- WORK REQUIRED:
Return the lines from the line containing "Go to the مدیر سامانه breadcrumb" through the last line of the material below, exactly as they appear and with no others.

- DATA EXCERPTS:
========================
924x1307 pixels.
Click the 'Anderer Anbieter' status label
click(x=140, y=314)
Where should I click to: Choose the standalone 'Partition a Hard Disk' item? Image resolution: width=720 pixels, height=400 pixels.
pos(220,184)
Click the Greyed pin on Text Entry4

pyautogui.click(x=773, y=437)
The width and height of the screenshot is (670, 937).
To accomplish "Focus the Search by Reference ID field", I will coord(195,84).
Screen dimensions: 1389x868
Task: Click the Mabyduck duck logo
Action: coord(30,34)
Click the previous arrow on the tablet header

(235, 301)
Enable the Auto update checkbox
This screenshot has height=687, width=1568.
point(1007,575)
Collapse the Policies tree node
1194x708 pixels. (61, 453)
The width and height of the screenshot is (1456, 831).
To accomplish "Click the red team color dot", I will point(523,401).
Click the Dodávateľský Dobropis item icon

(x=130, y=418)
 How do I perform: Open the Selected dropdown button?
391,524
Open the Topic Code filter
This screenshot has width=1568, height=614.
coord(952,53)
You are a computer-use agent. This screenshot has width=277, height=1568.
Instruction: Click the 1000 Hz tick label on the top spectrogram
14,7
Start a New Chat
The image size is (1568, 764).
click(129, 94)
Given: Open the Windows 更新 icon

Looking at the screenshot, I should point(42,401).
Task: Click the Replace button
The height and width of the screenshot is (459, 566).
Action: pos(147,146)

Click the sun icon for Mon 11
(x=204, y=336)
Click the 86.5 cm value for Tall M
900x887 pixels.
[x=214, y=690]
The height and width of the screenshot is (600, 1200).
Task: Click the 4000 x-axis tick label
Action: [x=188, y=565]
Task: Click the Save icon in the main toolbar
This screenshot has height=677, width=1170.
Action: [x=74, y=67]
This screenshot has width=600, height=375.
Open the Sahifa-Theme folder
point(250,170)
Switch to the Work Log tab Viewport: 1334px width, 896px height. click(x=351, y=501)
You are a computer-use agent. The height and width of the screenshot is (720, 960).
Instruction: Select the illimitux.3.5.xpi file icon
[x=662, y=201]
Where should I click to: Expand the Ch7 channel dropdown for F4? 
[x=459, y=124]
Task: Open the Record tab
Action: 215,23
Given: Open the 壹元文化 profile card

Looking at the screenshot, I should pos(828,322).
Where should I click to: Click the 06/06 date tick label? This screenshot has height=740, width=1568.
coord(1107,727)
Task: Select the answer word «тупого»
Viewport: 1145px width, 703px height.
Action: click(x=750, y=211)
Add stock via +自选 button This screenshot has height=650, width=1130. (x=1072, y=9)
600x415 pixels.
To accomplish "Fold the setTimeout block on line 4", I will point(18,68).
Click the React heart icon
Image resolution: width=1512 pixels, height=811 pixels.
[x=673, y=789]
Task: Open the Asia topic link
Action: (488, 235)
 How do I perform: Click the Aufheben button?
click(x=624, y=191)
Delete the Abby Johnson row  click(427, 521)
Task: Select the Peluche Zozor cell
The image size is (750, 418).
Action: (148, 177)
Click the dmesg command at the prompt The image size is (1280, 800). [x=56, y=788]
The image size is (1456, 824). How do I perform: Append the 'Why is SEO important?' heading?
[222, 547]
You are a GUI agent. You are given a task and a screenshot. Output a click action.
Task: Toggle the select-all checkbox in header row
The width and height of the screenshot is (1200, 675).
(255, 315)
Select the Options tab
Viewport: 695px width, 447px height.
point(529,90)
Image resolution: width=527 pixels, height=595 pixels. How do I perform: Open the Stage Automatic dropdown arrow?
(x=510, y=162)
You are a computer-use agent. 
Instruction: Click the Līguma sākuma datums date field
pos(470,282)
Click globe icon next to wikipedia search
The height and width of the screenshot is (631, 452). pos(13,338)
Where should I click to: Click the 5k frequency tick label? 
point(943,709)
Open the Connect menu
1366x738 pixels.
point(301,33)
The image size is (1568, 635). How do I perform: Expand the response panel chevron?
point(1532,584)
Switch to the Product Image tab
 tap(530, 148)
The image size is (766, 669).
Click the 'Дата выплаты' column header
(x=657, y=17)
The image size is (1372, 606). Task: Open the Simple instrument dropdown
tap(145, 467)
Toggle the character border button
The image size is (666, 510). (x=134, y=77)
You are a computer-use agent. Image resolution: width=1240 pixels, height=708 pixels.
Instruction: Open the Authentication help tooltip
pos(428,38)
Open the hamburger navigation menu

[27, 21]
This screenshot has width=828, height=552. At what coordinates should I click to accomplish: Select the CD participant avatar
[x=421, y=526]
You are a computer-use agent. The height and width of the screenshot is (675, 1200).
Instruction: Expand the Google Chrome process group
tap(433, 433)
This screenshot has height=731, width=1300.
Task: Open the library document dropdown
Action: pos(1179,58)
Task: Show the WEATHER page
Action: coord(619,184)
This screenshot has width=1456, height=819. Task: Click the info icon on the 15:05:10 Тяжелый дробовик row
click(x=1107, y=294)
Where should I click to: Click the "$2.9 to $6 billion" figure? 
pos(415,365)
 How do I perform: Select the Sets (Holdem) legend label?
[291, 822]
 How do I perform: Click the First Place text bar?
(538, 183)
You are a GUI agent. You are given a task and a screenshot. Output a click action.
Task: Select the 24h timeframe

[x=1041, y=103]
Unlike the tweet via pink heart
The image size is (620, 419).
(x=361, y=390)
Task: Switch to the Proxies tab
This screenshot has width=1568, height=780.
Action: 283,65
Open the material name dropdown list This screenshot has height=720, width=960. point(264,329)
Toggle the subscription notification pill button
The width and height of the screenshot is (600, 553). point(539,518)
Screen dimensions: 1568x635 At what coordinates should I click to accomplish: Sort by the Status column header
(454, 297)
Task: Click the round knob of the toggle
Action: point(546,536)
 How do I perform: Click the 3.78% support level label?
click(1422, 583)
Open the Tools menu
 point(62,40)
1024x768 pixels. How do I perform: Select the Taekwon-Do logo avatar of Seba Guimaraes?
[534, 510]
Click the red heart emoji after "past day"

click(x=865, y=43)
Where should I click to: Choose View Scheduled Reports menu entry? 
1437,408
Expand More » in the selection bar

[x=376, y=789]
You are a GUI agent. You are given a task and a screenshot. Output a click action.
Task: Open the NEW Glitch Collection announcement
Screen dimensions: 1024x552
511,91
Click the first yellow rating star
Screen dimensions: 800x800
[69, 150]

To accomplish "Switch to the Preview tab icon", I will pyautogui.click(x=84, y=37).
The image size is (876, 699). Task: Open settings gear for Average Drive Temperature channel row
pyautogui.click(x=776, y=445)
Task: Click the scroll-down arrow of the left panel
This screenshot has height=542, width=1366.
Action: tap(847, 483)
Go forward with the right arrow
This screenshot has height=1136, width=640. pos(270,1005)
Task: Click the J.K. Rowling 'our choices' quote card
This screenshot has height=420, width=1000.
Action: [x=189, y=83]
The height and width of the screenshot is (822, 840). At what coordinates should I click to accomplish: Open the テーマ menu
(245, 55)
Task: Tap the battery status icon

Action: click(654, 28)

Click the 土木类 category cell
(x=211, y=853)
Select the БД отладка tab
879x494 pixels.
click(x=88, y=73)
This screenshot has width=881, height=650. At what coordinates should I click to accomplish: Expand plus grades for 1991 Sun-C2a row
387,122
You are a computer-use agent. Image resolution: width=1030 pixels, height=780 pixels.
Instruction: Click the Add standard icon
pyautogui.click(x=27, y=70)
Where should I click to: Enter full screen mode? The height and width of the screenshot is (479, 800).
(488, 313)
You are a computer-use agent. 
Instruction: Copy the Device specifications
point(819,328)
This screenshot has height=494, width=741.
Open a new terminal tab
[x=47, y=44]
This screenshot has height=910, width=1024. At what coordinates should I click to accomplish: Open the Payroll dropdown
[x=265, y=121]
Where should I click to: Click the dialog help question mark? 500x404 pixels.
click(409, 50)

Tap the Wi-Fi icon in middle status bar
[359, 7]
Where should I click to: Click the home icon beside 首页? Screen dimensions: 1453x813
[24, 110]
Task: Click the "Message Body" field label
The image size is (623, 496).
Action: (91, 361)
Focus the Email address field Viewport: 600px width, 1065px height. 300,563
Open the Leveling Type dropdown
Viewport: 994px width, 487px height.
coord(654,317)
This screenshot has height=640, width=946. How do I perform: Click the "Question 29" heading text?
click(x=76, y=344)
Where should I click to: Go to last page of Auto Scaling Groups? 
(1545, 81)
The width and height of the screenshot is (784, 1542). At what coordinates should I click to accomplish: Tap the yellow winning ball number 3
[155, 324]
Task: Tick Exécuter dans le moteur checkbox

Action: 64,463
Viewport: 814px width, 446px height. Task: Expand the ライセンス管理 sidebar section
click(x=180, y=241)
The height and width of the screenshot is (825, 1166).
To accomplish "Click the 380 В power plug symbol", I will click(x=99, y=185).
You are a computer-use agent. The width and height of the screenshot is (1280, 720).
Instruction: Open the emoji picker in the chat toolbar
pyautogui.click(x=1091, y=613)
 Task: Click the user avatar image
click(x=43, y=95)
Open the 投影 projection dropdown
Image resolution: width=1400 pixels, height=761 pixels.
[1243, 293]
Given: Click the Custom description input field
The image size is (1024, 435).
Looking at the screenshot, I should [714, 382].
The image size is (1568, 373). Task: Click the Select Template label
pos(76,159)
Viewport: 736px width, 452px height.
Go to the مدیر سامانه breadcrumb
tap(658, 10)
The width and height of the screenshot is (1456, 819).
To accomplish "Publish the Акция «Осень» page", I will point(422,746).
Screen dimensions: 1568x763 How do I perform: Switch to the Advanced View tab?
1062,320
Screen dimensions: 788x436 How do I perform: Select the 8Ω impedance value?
========================
- ANSWER AREA:
Go to the مدیر سامانه breadcrumb
tap(658, 10)
The width and height of the screenshot is (1456, 819).
To accomplish "Publish the Акция «Осень» page", I will point(422,746).
Screen dimensions: 1568x763 How do I perform: Switch to the Advanced View tab?
1062,320
Screen dimensions: 788x436 How do I perform: Select the 8Ω impedance value?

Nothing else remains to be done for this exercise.